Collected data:
>>>>

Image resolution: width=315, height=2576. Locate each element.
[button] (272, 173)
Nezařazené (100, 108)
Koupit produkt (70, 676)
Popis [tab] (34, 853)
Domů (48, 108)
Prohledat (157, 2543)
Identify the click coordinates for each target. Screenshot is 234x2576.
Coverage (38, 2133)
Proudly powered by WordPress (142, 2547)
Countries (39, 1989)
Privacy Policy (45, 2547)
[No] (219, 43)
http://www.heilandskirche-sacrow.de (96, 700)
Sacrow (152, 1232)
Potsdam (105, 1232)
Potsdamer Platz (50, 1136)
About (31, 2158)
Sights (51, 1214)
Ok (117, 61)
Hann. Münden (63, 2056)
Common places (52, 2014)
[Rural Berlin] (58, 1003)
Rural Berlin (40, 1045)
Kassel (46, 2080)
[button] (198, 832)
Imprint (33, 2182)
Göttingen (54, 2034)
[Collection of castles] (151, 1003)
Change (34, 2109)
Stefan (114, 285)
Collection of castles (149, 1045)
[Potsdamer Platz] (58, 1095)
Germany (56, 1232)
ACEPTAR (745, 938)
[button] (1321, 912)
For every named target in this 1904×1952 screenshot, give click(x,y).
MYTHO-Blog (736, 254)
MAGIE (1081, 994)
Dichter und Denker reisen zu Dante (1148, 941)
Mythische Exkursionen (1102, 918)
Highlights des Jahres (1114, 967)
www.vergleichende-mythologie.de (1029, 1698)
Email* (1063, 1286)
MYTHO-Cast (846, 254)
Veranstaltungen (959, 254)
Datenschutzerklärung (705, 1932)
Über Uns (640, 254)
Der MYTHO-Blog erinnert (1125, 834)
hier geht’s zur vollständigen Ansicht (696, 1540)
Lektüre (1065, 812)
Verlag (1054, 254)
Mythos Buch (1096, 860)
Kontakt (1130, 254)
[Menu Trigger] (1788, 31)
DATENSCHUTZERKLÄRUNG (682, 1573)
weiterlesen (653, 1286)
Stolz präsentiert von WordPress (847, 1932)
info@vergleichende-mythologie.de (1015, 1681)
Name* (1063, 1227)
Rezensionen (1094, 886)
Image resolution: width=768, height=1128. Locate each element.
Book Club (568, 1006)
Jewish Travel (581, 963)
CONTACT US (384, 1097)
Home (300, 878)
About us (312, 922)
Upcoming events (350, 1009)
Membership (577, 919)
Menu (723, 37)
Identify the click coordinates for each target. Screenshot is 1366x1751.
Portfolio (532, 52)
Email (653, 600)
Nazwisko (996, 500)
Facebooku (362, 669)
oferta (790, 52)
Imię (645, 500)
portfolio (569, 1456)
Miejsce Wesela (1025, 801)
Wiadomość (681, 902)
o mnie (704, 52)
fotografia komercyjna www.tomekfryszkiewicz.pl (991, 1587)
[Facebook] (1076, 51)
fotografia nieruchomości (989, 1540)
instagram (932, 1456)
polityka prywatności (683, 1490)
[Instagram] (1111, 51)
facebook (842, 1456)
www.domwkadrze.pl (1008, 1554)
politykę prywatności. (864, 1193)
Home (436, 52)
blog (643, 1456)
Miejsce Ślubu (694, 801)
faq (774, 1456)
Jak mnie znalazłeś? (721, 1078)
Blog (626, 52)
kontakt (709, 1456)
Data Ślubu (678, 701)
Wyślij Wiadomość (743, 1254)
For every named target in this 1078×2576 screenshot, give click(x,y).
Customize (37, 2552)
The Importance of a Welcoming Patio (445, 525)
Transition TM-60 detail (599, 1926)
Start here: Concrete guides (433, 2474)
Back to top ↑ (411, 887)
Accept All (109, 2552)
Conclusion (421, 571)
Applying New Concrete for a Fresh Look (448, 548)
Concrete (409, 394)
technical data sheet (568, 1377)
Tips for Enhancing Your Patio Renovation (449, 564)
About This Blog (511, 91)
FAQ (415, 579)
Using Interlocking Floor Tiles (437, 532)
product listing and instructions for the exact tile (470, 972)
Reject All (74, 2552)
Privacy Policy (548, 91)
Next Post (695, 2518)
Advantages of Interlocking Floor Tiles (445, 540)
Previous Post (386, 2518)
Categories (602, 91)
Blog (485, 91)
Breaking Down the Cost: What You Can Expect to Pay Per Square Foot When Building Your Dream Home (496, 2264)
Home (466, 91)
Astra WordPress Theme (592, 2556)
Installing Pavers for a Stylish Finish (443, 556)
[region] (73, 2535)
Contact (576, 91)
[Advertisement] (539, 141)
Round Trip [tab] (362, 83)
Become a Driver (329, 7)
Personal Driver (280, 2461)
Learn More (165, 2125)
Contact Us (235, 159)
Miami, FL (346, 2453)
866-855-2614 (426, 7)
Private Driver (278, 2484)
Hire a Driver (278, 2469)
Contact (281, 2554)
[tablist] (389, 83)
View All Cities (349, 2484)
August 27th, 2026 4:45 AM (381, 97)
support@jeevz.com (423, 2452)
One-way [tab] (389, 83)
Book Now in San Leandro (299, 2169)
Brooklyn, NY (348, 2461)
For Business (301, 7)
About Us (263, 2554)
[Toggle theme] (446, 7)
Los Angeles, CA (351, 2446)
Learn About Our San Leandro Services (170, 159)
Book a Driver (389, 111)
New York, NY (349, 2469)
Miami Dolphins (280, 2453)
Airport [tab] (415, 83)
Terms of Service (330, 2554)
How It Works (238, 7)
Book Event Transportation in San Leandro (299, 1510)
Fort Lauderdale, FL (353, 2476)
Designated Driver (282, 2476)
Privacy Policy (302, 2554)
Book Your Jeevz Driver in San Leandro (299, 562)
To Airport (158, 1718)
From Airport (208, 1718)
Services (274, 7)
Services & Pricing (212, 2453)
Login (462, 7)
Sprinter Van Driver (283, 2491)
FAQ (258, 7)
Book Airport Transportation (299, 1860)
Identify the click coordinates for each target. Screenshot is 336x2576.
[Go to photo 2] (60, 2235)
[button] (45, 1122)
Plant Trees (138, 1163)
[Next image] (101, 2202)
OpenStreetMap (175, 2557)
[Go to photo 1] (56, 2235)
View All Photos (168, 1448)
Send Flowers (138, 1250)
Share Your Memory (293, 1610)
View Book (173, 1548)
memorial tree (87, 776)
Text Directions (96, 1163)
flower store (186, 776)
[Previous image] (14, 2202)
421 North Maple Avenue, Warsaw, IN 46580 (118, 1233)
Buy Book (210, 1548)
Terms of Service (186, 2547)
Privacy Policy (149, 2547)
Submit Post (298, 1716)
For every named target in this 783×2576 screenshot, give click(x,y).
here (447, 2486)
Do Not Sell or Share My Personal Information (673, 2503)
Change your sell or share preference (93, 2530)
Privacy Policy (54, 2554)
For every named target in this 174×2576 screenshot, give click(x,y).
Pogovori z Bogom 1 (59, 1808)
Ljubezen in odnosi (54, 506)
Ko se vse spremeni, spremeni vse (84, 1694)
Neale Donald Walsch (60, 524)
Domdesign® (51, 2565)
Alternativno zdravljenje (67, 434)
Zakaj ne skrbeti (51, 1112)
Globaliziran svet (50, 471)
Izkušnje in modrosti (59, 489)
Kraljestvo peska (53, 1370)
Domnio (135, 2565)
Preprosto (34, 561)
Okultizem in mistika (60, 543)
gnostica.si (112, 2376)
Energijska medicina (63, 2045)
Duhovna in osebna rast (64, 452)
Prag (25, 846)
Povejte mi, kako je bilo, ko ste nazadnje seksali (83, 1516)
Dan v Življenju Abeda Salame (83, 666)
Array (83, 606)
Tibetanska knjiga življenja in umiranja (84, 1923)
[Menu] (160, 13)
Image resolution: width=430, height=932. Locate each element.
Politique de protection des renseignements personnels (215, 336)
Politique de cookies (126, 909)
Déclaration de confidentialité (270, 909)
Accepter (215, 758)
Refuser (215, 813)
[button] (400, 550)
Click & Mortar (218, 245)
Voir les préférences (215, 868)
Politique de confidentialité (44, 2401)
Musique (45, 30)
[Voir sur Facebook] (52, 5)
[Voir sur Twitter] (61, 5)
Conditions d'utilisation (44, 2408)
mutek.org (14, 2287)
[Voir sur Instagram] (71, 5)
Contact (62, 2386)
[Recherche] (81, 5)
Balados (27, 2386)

<<<<

Task details >>
An exact, complete copy of the lines above from the one with "instagram (932, 1456)" through the one with "Data Ślubu (678, 701)" is the whole answer.

Task response >>
instagram (932, 1456)
polityka prywatności (683, 1490)
[Instagram] (1111, 51)
facebook (842, 1456)
www.domwkadrze.pl (1008, 1554)
politykę prywatności. (864, 1193)
Home (436, 52)
blog (643, 1456)
Miejsce Ślubu (694, 801)
faq (774, 1456)
Jak mnie znalazłeś? (721, 1078)
Blog (626, 52)
kontakt (709, 1456)
Data Ślubu (678, 701)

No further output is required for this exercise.